==== SOURCE DOCUMENT ====
And some might argue that the bigger story is worldwide, confirming for once and for all that the series has really broken out of its cult favourite status. If the special had charted in the United States last weekend, its $4.8 million would have put it just outside of the box office top five. It also scored a higher per-screen average in its simulcast screening than The Hunger Games: Catching Fire.

Fans are rightly getting excited about those numbers, and figures from around the world, but as we'll see, it doesn't necessarily mean that the BBC will immediately greenlight a Doctor Who movie. Some concession must first be made to the fact that the special event was... well, special.

Having been to see the episode at the cinema (twice), I can vouch that they really pulled out the stops to make it special in the Middlesbrough branch of Cineworld. Daleks and cosplayers were provided by Who Ray, Stockton-on-Tees' premier Who retailer, to keep the fans entertained as they queued for the sold-out 7.50pm screenings. Apparently, fans from across the UK and the world enjoyed similar experiences.
====
WORK REQUIRED: Please continue the article on the Doctor Who special's cinema screenings, picking up right after its last sentence. The data that comes next has no connection to the article on the Doctor Who special's cinema success.
==== COLLECTED DATA ====
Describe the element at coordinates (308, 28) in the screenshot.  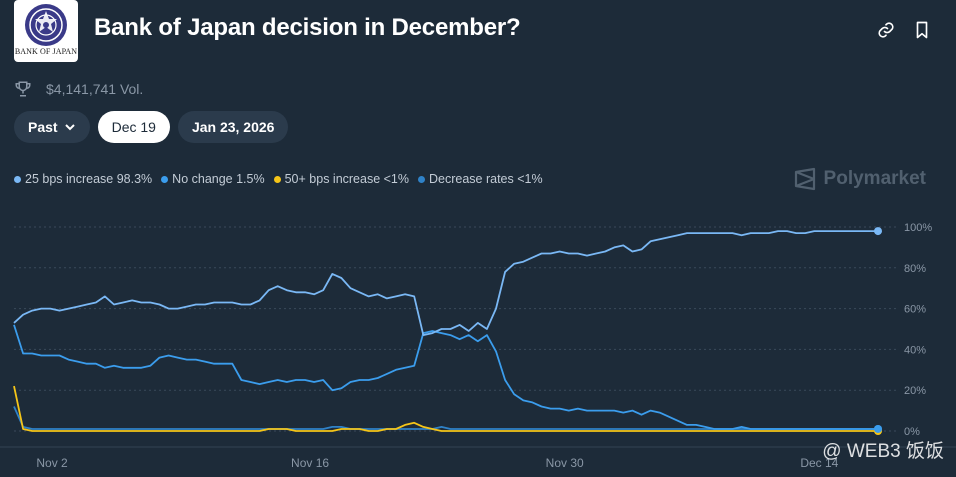
I see `page-title: Bank of Japan decision in December?` at that location.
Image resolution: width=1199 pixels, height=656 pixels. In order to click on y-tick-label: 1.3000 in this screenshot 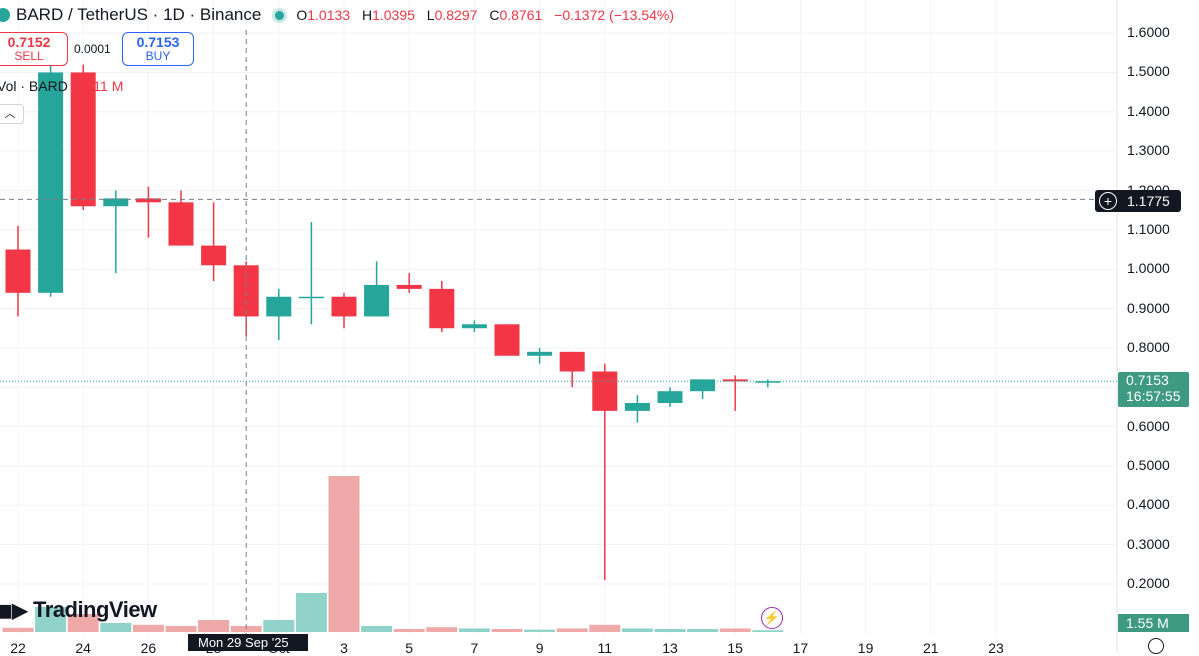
====
ANSWER SECTION:
But as enjoyable as this was, and as much as we think we'd all like to do it again some time, wasn't it only so enjoyable because it was special? Certainly, I know I shelled out £11 for my ticket, when I could have watched it for free at home, because I could also watch any other episode for free at home. This one was a once-in-a-lifetime experience. Unless you saw it twice, like I did. Um...

For as wonderful as The Day Of The Doctor was, and as enjoyable as it was to see the production values get that extra boost, it was still primarily made for TV, not for cinema. While I'm sure the BBC and cinemas would make a killing if they just organised simultaneous big screenings of each episode in the next series, (the Tyneside Cinema in Newcastle has been doing this since 2011's The Wedding Of River Song, and Cineworld were putting out feelers about TV event screenings on their Facebook this past weekend) there's a definite question of what would make a Doctor Who movie feel special.

Whatever the subject of the movie, it remains that many movies of TV series only feel like extended episodes. The recent Alan Partridge: Alpha Papa would be a notable exception, but that film had an unambitious script, which made it pliable for funnier rewrites throughout production, even during shooting. Unambitious has never gone well with Doctor Who.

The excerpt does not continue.